We remain a work in progress and if I dedicated an entire year of Messy Mondays to our marriage I might scratch the surface of the massive messiness we have navigated together. We are hot-headed, strong-willed, and even have opposing favorite football teams (Broncos vs. Cowboys). We live loud, pray hard, and laugh a lot.

The things I do to love him well:
Choosing to keep my mouth shut, wait patiently for God to move in areas I have no control over, and live with him in such a way that I don't break the masterpiece (him) being built alongside me.
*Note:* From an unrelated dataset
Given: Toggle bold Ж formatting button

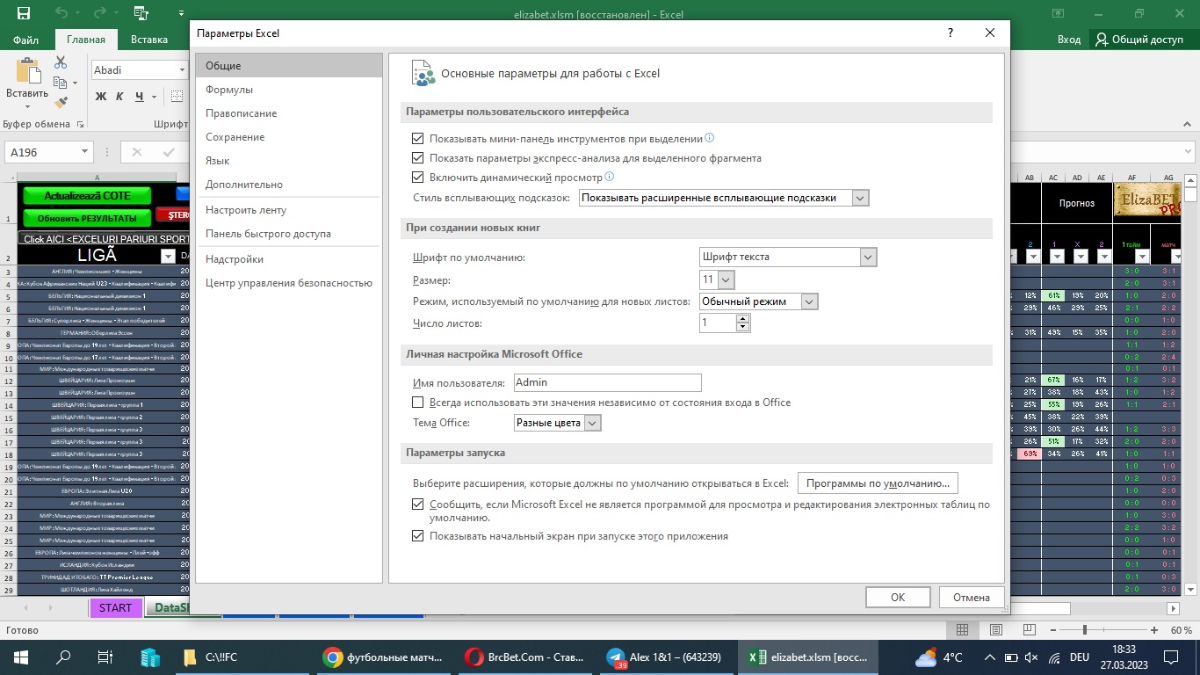Looking at the screenshot, I should pos(101,97).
Forgiving in ways I never realized I'd need to forgive means:
I have to forgive him and myself for not being who I thought we should be. The first 10 years of our marriage I spent trying to change him into whoever I thought I should have for my husband (like I knew?!). The next 10 I spent trying to convince him (more myself) that we were going to survive raising kids together with very different family histories and perspectives. This past 7 years, I've focused on forgiving myself and him for past wounds, ridiculous fights, and the pain of not meeting each other's expectations in big ways and small.

For us, marriage is really messy work. This means:
Giving each other the space to grow, become, and expand horizons while not losing the connection in our marriage. When we are in sync, all is well, peaceful and encouraging. When we are out of sync, life is painful, overwhelming and discouraging. When we are at peace with each other and not wrestling with God over the circumstances we are facing, there is a core level peace that feels clean, tidy even - until it's not.

When we see things from opposite angles, find opposing solutions to perceived or real problems, and for me, when the slimy goo of fear pushes in like a sludgy wave of doubt over my own capabilities, strife happens. It squeezes with a vice-like grip choking my faith in us to come out of it on the other side. This is when we do the intense, stinky, gritty work of being married. We take a breath, remind each other (we take turns on this, somehow) we are on the same team and talk (or yell - just keeping it real here) until we find the common ground - what is best for our family.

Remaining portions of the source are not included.